● Problem
Rewrite every entry below with "deploy" changed to "install" and all other text kept the same. Leave the pictures out.
--- begin Excerpted records ---
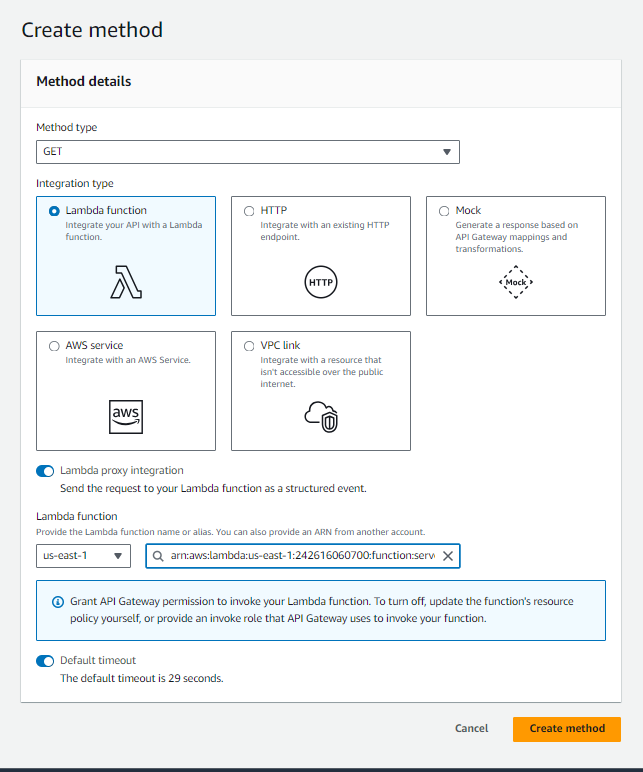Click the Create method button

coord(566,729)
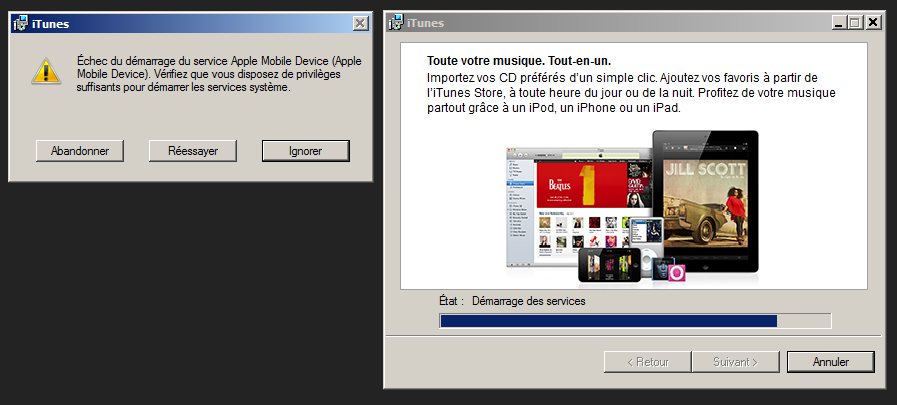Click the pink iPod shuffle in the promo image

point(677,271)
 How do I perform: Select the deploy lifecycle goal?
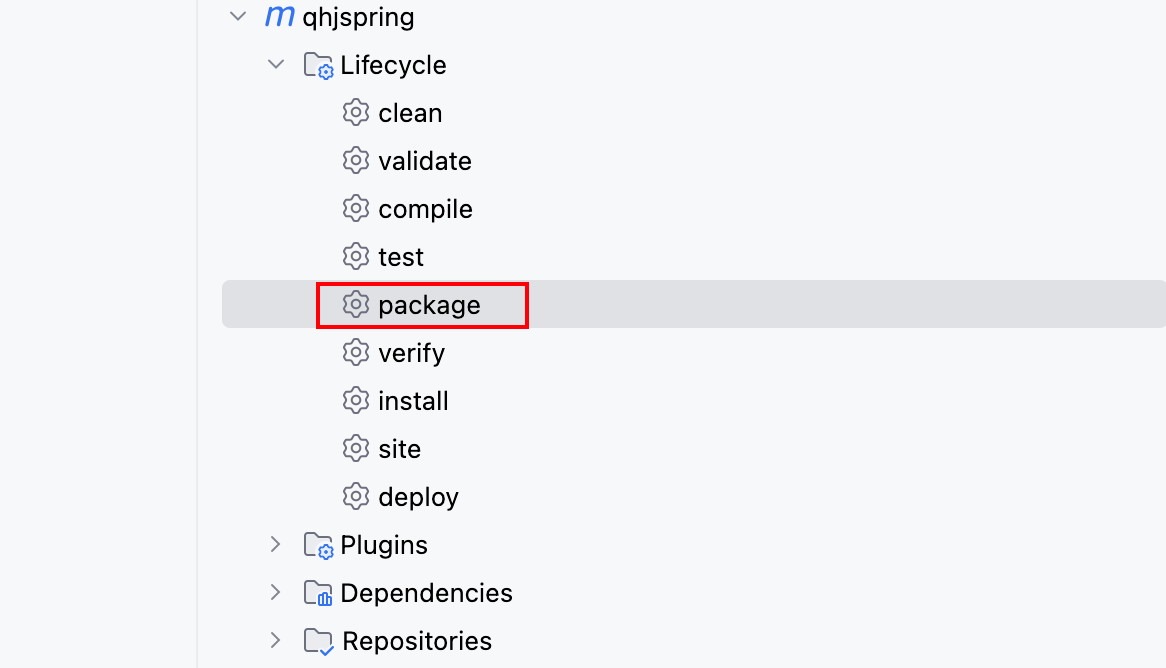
--- end Excerpted records ---
● Output for this task
Click the Create method button

coord(566,729)
Click the pink iPod shuffle in the promo image

point(677,271)
 How do I perform: Select the install lifecycle goal?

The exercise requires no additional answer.